[Saved data entries]
::::

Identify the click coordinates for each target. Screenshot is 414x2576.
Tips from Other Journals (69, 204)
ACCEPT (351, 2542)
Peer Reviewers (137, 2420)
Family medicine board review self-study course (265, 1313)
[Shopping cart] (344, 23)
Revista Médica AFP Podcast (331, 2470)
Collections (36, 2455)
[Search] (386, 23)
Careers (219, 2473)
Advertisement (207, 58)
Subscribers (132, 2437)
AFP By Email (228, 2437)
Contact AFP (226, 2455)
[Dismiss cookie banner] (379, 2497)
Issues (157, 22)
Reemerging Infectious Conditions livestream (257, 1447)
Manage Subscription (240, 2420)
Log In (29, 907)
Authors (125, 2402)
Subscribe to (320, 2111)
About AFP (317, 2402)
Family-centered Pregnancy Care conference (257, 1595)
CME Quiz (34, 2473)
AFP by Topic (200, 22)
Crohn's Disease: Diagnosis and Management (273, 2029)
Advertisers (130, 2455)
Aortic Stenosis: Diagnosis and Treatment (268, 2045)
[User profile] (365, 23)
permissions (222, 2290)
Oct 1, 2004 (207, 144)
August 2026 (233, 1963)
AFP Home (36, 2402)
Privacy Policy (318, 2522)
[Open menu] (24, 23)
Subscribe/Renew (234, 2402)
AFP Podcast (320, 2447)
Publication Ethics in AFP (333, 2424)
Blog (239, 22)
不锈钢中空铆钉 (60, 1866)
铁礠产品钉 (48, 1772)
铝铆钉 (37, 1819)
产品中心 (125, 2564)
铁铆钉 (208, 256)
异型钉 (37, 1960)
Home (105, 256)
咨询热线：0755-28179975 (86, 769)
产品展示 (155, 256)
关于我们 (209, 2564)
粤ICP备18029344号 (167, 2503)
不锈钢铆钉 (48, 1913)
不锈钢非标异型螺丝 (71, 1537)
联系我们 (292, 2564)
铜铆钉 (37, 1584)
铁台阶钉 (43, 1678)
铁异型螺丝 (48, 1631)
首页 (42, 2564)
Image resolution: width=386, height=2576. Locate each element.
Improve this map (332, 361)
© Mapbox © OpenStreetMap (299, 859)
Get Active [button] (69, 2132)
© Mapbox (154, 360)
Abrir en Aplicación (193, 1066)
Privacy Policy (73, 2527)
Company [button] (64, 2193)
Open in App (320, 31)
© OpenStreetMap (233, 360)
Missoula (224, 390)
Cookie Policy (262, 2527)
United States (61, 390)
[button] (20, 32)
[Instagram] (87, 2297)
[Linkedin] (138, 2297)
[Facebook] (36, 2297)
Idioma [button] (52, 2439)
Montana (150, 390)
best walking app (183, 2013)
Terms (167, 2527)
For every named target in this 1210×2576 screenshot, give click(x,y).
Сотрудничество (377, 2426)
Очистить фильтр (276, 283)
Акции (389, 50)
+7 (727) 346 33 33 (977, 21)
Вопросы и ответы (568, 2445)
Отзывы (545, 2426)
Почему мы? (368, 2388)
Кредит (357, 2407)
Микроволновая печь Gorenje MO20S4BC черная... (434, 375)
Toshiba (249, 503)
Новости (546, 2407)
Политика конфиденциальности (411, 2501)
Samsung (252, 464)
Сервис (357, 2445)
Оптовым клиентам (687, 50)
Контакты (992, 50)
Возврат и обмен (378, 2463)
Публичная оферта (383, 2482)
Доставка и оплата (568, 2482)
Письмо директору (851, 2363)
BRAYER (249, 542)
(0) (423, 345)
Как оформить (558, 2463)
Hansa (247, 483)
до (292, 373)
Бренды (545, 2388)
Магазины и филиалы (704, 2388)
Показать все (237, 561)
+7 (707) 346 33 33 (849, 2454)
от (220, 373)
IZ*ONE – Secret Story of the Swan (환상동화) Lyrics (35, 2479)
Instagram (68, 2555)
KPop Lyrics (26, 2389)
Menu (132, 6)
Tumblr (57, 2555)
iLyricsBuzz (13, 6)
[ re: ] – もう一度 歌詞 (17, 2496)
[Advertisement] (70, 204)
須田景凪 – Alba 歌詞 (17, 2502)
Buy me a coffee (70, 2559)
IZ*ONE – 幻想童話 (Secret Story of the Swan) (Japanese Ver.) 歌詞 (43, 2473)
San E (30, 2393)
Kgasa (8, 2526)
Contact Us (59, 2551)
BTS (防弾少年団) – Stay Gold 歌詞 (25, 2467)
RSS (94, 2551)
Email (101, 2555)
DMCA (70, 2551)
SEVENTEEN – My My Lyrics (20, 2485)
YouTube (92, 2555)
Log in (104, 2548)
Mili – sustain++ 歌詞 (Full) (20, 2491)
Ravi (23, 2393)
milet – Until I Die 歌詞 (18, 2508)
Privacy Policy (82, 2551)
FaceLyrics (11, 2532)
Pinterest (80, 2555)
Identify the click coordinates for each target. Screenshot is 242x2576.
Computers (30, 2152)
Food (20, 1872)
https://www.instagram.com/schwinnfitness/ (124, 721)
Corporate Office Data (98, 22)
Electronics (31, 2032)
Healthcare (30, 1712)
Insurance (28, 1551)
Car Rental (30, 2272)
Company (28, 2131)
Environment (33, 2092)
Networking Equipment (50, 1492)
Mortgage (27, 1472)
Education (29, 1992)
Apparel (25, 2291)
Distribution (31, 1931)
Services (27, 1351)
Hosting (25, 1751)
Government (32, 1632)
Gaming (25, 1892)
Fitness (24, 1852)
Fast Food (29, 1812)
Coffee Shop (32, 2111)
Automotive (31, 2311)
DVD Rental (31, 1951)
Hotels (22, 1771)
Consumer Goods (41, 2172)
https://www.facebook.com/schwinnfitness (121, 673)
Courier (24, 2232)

::::

» Problem details: Lines with "click" in the records above: copy every one of them.

» Task output:
Identify the click coordinates for each target. Screenshot is 414x2576.
For every named target in this 1210×2576 screenshot, give click(x,y).
Identify the click coordinates for each target. Screenshot is 242x2576.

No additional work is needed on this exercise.